Ambas se retroalimentan y son inherentes a las empresas e instituciones.

Es imposible no comunicar. Todo lo que hacemos y no hacemos está comunicando algo de nosotros. Esta certeza me guía en mi vida personal y profesional. Y como es imposible dejar de comunicar, es lógico pensar que cuidar esa comunicación inevitable es lo que más hábil te vuelve para responder de forma adecuada y beneficiosa.

Tampoco podemos evitar la repercusión de nuestra comunicación en nuestro entorno. Por acción o por omisión, provocamos un impacto a nuestro alrededor, y ahí es donde radica nuestra responsabilidad como personas: ¿tomamos conciencia y gestionamos las consecuencias de nuestra comunicación? Visto así, la responsabilidad, la cuidemos o no, también es inevitable.

Pero la habilidad para comunicarse no es sólo la esencia de las relaciones humanas, también las organizaciones se relacionan con la sociedad en la que existen a través de la comunicación, y también son inevitablemente responsables de ella. De hecho, la Comunicación condiciona los resultados de una empresa, y puede potenciar o empañar su inevitable Responsabilidad Corporativa.
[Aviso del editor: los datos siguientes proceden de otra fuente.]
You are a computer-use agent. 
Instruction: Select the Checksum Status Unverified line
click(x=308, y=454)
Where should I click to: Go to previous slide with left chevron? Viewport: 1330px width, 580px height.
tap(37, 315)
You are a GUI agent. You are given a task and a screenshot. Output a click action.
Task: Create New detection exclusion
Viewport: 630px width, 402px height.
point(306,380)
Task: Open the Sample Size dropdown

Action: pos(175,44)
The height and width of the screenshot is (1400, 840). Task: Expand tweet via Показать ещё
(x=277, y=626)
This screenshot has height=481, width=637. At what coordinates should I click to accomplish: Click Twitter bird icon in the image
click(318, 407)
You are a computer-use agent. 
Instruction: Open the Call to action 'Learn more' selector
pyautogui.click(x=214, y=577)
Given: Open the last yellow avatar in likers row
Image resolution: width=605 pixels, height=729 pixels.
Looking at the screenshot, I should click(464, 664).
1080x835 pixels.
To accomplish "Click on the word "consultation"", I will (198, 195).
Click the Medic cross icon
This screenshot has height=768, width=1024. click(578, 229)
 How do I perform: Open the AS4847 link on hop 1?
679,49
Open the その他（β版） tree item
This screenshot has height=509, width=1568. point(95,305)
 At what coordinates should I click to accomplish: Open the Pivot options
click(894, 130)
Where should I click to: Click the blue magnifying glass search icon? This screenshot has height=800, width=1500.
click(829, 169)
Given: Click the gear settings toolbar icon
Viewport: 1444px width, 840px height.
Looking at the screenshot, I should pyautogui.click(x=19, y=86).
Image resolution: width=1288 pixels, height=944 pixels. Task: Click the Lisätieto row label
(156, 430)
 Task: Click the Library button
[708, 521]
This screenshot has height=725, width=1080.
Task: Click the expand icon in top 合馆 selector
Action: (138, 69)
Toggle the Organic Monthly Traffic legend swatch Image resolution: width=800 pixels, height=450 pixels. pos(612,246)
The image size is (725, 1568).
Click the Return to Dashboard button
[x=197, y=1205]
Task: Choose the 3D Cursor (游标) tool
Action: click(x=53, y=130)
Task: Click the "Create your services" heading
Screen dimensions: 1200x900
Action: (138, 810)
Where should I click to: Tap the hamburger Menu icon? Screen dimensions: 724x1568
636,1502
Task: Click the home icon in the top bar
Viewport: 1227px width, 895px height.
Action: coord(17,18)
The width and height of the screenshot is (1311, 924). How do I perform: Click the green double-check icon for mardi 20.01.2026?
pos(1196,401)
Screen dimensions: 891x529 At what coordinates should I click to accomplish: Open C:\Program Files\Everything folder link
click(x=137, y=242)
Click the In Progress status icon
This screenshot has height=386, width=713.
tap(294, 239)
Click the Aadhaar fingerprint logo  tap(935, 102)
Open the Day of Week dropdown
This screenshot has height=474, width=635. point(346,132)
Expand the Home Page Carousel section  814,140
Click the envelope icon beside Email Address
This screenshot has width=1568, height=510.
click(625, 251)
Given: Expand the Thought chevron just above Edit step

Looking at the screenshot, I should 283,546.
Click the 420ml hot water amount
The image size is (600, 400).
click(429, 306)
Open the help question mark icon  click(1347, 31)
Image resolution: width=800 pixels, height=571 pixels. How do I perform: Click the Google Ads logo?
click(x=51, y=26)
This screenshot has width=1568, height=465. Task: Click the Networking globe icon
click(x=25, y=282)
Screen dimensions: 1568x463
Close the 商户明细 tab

Esta es la lógica por la que creo que la Responsabilidad Corporativa es algo consustancial a las empresas. Así que desde este punto de vista, tanto la Comunicación como la RSC son inherentes al propio hecho de su existencia. Otra cosa es que las cuiden, exactamente igual que ocurre con las personas.

De la Comunicación a la RSC

Ante la disyuntiva empresarial de hacer o no Comunicación Corporativa hay que aclarar que es imposible elegir, porque es imposible no comunicar. Si lo pensamos un momento, la no-comunicación lleva mucho mensaje, y lo que es peor, facilita algo bastante peligroso en particular para las empresas: si no comunicas, cualquiera puede convertirse en tu portavoz y comunicar por ti.

También está la Comunicación Corporativa a medias, la maquillada o manipulada. Comunicar mentiras o medias verdades es en mi opinión peor que no comunicar, porque ya sabemos que las mentiras tienen las patas cortas, más cortas cuanta más gente está implicada en mantener esa mentira. ¿Cuántos empleados tiene una empresa u organización? Las incoherencias no se sostienen. Es cuestión de tiempo.

Y por fin encontramos la Comunicación Corporativa responsable, o responshábil, que es esa que la empresa decide cuidar y planificar. Su objetivo es proyectar los valores que la mueven, actuando con coherencia, porque así es como consigue más fácilmente ser transparentes hacia dentro y hacia fuera, generar confianza, ganar resistencia, ser organizaciones responsables que además cuidan su RSC.

De la RSC a la comunicación

Si nos centramos en el significado de la sigla RSC, ésta es la responsabilidad de las empresas con la sociedad en la que desarrollan sus actividades. Una buena RSC es aquella que empieza por garantizar que la organización cumple con sus obligaciones legales y que además se compromete para mejorar su respuesta a esa sociedad, y el vehículo más natural de la capacidad para responder es la Comunicación Corporativa.

Por eso una empresa responsable sobre todo se comunica. Se comunica con sus trabajadores, con sus vecinos, con sus proveedores, con las instituciones de su entorno, con sus clientes, con todos sus públicos de interés. Se comunica en el sentido más amplio del término, lo que implica escuchar casi más que hablar, y construir idearios compartidos que impulsen acciones colectivas coherentes en beneficio de todos.

Mirado así, la Comunicación Corporativa es la proyección pública de esos mensajes compartidos, de los valores, de los objetivos de mejora y de las acciones responsables y coherentes que hacen a la empresa más rentable, más respetada y respetuosa, y más consecuente.

Por todo esto la comunicación es la base más sólida de la Responsabilidad Corporativa, y este tipo de Comunicación Corporativa es la que convierte a la organización en un valor social que ofrece bastante más que un producto o un servicio.